田馨将外面的争论听了个大概,现在她的手心是一片湿汗。

    好不容易看着军用吉普车驶离了,没成想车灯一闪,车又倒了回来,她实在坐不住,推开车门跑到了霍霆的身边。

    陆卓闻收起了烟袋,面色凝重地朝霍霆走过去。

    田馨挽住了霍霆的手臂,男人正好站在路灯下,影子被拉得欣长,笼罩于半明半暗之中,看不清情绪。

    “淮炀,我不想坐在车里,我想在你身边。”

    田馨的手指摩挲上霍霆的手心里,又轻怼进他的指缝,十指相扣。

    男人的大手将她有些冰冷的小手扣紧了些,“小九,这有什么可以担心的。”

    陆卓闻看了看田馨,皱眉问,“你叫他淮炀?他到底叫霍霆还是霍淮炀?”

    田馨没等霍霆说话,她对着陆卓闻那张板正严肃的脸有些怯场,但依旧出声,“首长,人不能有两个名字吗?一个是小时候的名字,一个是长大了改的名字。”

    陆卓闻愣神了一会儿,用烟杆指了指霍霆脖颈上的玉牌,“这块玉牌是哪里来的?”
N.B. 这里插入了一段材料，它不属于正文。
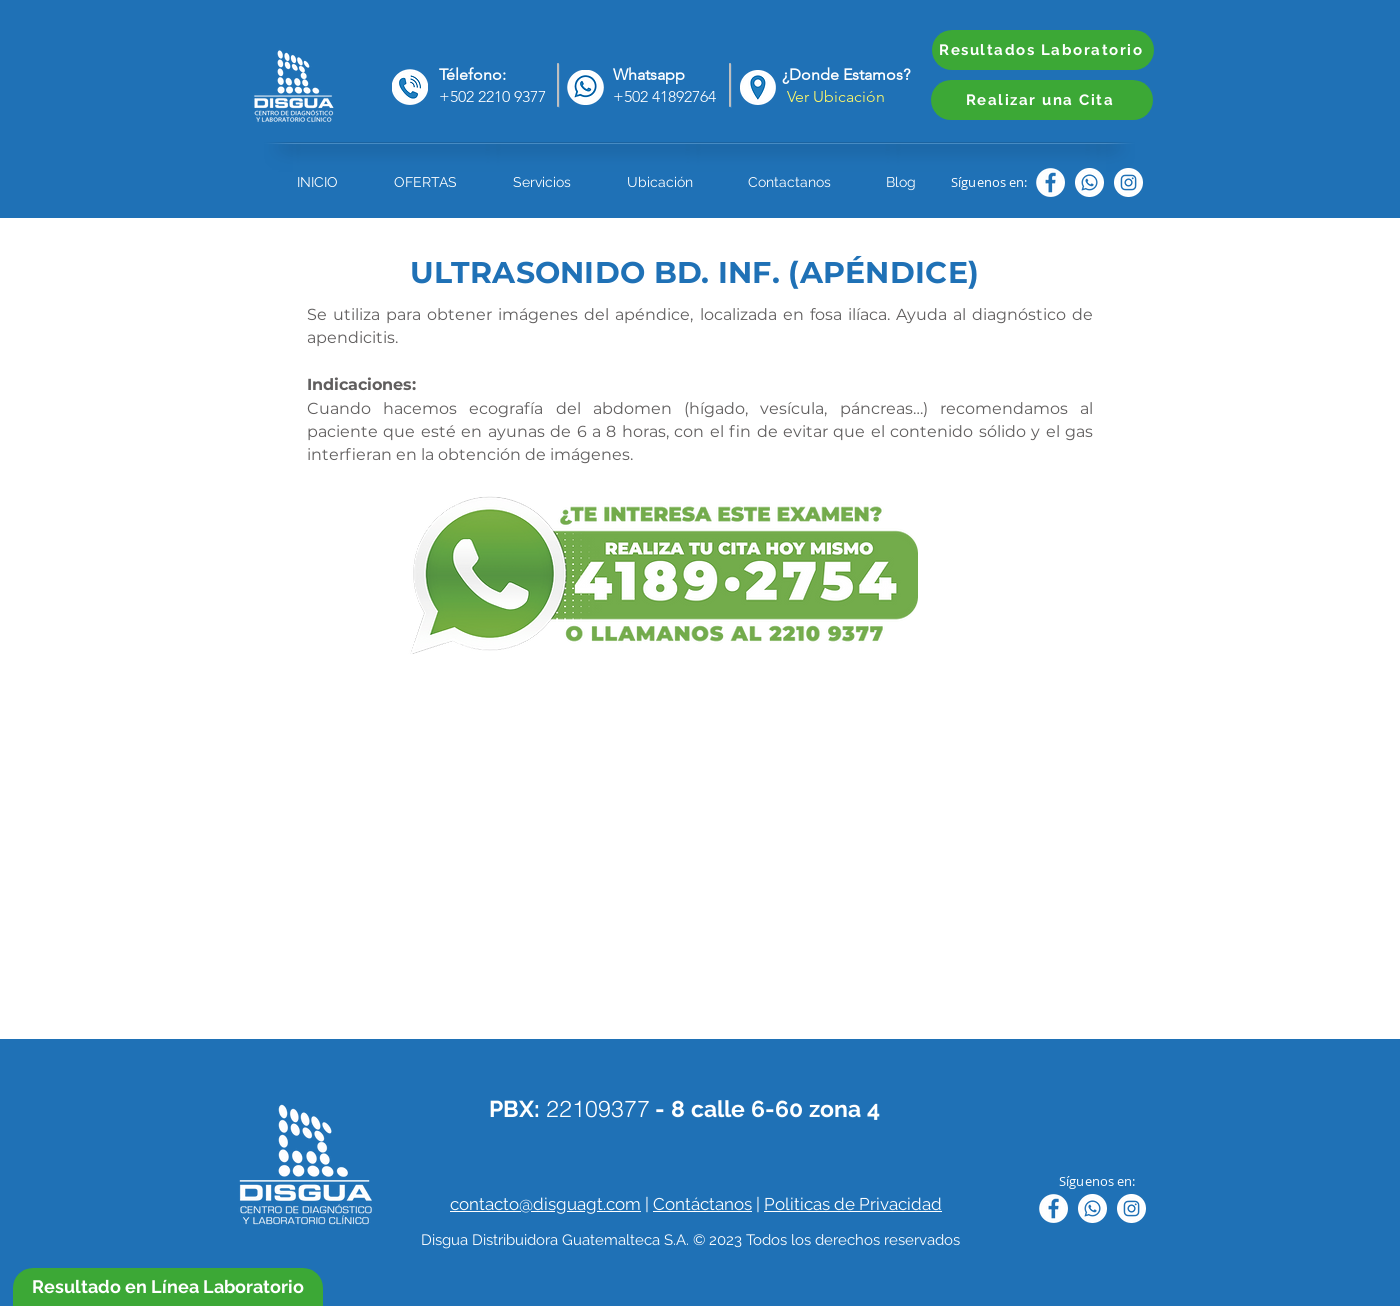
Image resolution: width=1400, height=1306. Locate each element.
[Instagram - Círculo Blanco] (1128, 182)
    霍霆往后退了一步,将身形已经稍稍护在他前面的田馨也往后拽到身后,小姑娘竟然还想站在他的前面。

    她不知道得知她在军区,没有了他的眼线,他急忙从酒局赶回。

    男人的眼里有了警惕和戒备,眼里滚着阴霾,“陆参谋长,这是家母遗物。”

    陆卓闻竟然在此刻仰天轻叹,“霍淮炀玉牌是了是了”

    他看着霍霆,“你长得像我一个格外要好的故人。”

    关廷裕也从吉普车上下来,走到了陆卓闻的身边,“陆叔,这是怎么了?”

    他同时也看了一眼田馨,田馨依偎在霍霆的肩臂之间,只露出小半张脸来,像极了那天去她的老家里看着她上一刻还在跟人拉扯。

    下一刻就怯生生地躲在男人的怀里伤心垂泪。

    关廷裕又即刻收回眼神,陆卓闻那句,“要用绝对的理智克制不该的有的情绪”让他立刻令行禁止。
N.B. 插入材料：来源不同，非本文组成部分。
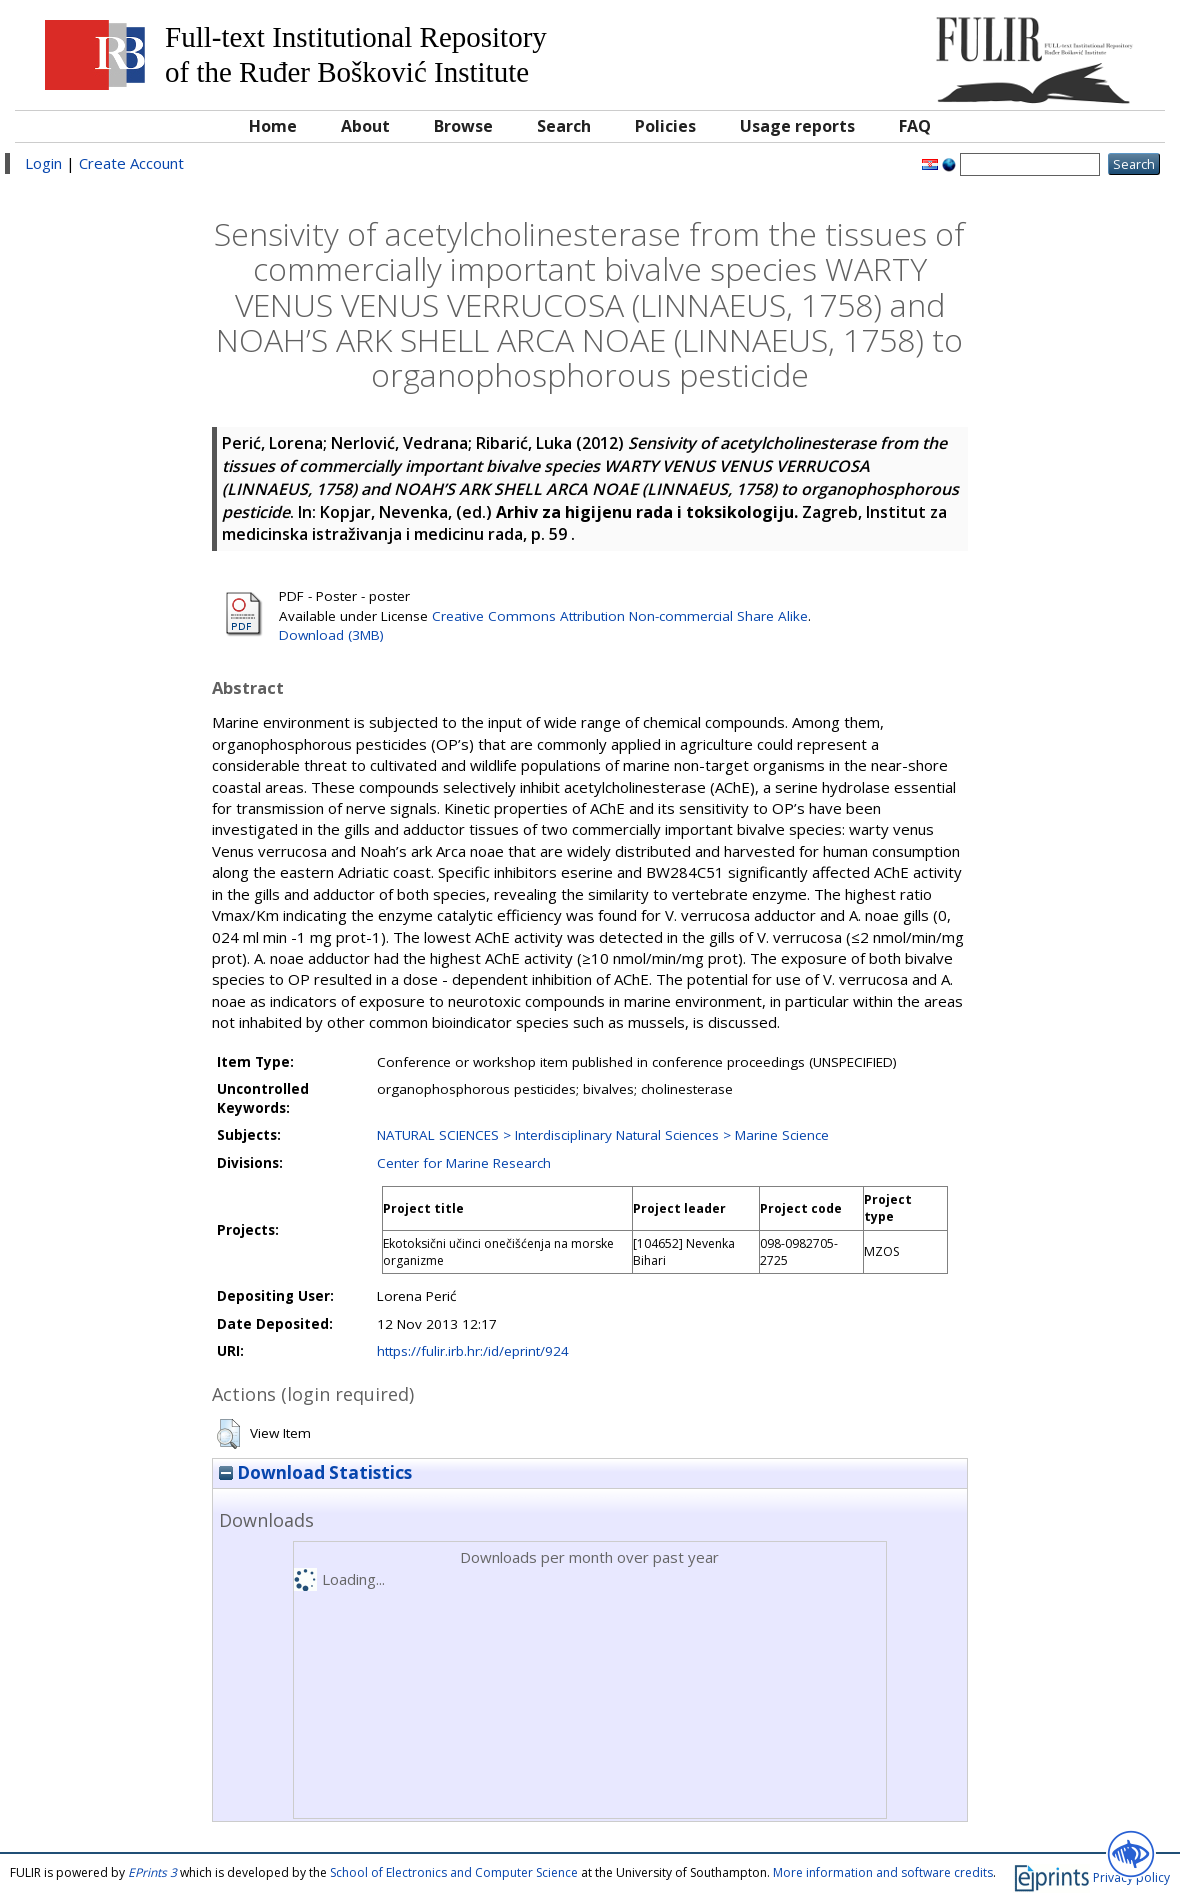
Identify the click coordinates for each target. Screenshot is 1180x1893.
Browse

    陆卓闻上上下下反反复复打量了一遍霍霆,他似乎有些不可思议,有好些话想要说出来,却又都堵在喉头,欲言又止。

    最后只能望着那块玉牌说了句,“我等你,等你的登门道歉。”

    陆卓闻说完再次上了车,关廷裕也跟着走的。

    霍霆在原地站了一会儿,看着吉普车开得有些远了才收回眼神,他对着身边的保镖说,“让李志伟找关系,查查这位陆参谋长。”
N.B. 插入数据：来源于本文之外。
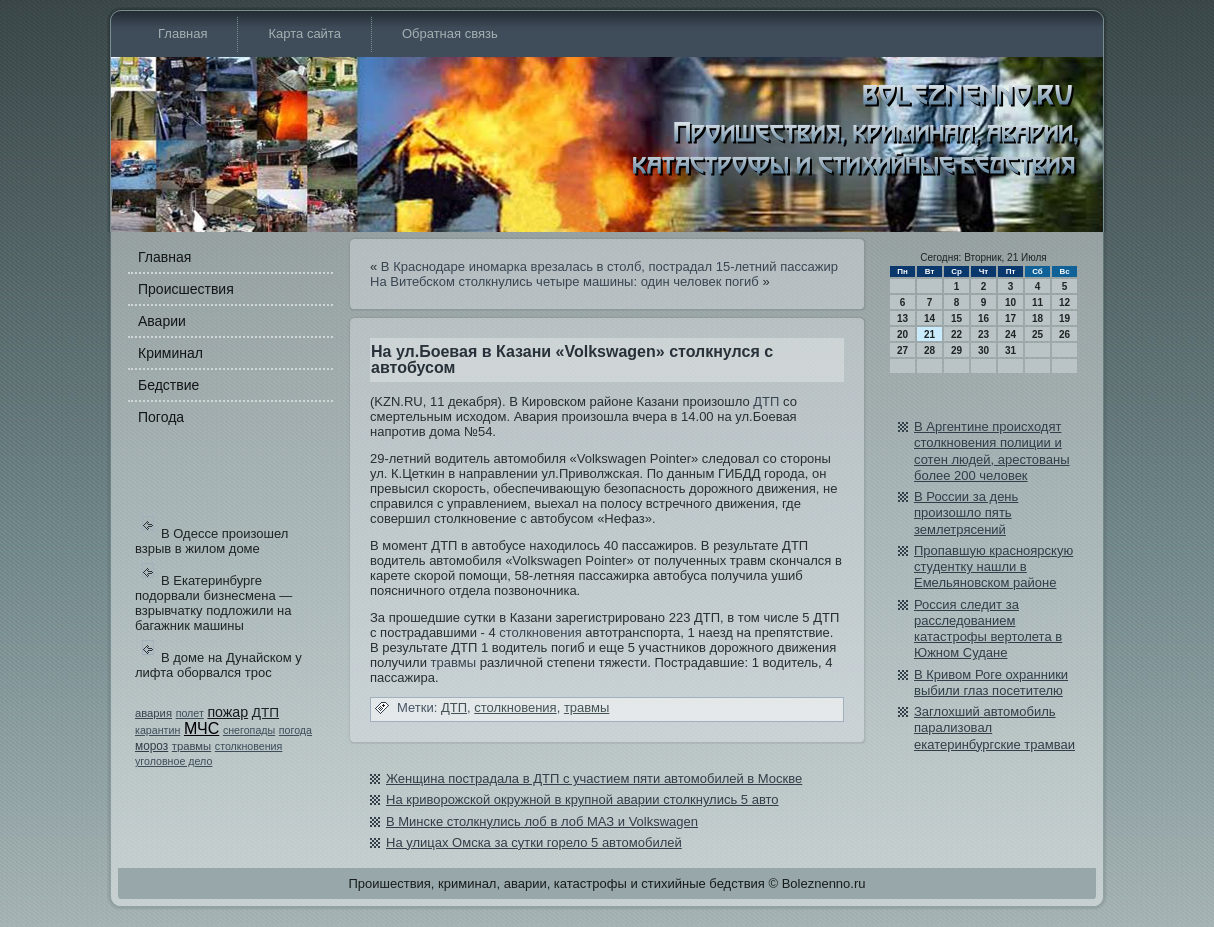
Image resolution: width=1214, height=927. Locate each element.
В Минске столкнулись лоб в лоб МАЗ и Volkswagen (542, 821)
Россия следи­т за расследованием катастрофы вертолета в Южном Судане (988, 629)
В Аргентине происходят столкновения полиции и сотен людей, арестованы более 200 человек (992, 451)
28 (929, 350)
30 (983, 350)
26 (1064, 334)
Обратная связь (450, 33)
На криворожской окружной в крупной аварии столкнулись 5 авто (582, 799)
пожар (227, 712)
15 (956, 318)
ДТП (265, 712)
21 (929, 334)
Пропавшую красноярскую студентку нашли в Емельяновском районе (993, 567)
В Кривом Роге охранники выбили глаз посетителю (991, 682)
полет (190, 713)
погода (295, 730)
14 (929, 318)
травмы (191, 746)
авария (153, 713)
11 (1037, 302)
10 (1010, 302)
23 (983, 334)
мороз (151, 746)
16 (983, 318)
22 (956, 334)
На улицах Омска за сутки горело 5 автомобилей (534, 842)
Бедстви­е (168, 385)
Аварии (162, 321)
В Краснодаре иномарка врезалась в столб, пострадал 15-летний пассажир (609, 266)
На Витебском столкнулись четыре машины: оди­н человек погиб (564, 281)
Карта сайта (304, 33)
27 (902, 350)
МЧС (201, 728)
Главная (182, 33)
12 (1064, 302)
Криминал (170, 353)
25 (1037, 334)
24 (1010, 334)
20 (902, 334)
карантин (157, 730)
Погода (161, 417)
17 (1010, 318)
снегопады (249, 730)
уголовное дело (173, 761)
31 (1010, 350)
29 (956, 350)
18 (1037, 318)
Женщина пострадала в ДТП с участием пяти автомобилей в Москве (594, 778)
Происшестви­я (186, 289)
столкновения (249, 746)
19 (1064, 318)
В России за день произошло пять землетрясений (966, 513)
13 (902, 318)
    田馨也从军用吉普车的屁股回过神来,她拽拽霍霆的衣角,“他好像认识你啊。”

    “季国南会邀请我出席一些宴会,不乏有军区的人,但是陆卓闻军纪严密,他的手下很少来这样的场合,整个北省能和季国南相提并论的,白道官场上唯有陆卓闻,黑道唯有我霍霆。”

    霍霆扣着田馨的小手,低声做着解释。

    田馨摇摇头,“不是的,是认识很久以前的你。”

    霍霆笑着说,“小九聪明了呀,可我对军区知之甚少,有陆家坐镇,眼线都难以安插。”